Kingston upon Thames

Corporate office

Kingston upon Thames, United Kingdom

Principals

Aydin Kurt-Elli

CEO

Sector focus

TelecommunicationsInfrastructure

Frequently asked questions

Who runs investment decisions at Wifinity?

Aydin Kurt-Elli is the CEO and has led the company since its founding. Following the acquisition by TDF in August 2023, major capital allocation and strategic investment decisions now integrate with TDF's group-level infrastructure investment framework.

How does Wifinity source its contract pipeline?

Wifinity sources contracts through direct engagement with site operators and public-sector tenders, most notably the UK Ministry of Defence. Its specialized capability in deploying hard infrastructure on operational military sites makes it a preferred bidder where generalist telecom providers are unwilling to accept the engineering and security requirements of the built environment.

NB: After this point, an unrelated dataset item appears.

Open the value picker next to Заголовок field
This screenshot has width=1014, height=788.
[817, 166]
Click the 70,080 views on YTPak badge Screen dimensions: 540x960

Does Wifinity operate as a single family office or an operating company?

Wifinity is an operating company, not a family office. It designs, builds, and manages broadband networks as a specialized internet service provider. Since August 2023, it has operated as a subsidiary of France's TDF group, a dedicated telecom infrastructure owner and operator.

What asset classes does Wifinity invest in?

Wifinity invests in physical telecommunications infrastructure — fiber optic cabling, wireless access points, network switching hardware, and related site-level power and backhaul systems. The company does not invest in financial assets, real estate beyond operational leaseholds, or third-party funds.

What investment stage does Wifinity represent?

As of the August 2023 acquisition by TDF, Wifinity represents an operational portfolio company within a larger infrastructure group, not an independent venture-stage investment. Pre-acquisition, it was a growth-stage private company funded through private equity and strategic balance sheet reinvestment.

Which sectors does Wifinity explicitly avoid?

Wifinity avoids the consumer mass market where Openreach resale models dominate. It does not compete on street-level retail broadband, fiber-to-the-cabinet for individual households, or mobile network operator services. Its business is confined to contracted, multi-dwelling site networks.

How is Wifinity related to TDF?

Wifinity was acquired by TDF in August 2023. TDF is a French-owned telecommunications infrastructure group with a broad European portfolio of towers, fiber networks, and broadcast assets. Wifinity operates as a UK subsidiary focused on TDF's expansion into on-site fiber provision.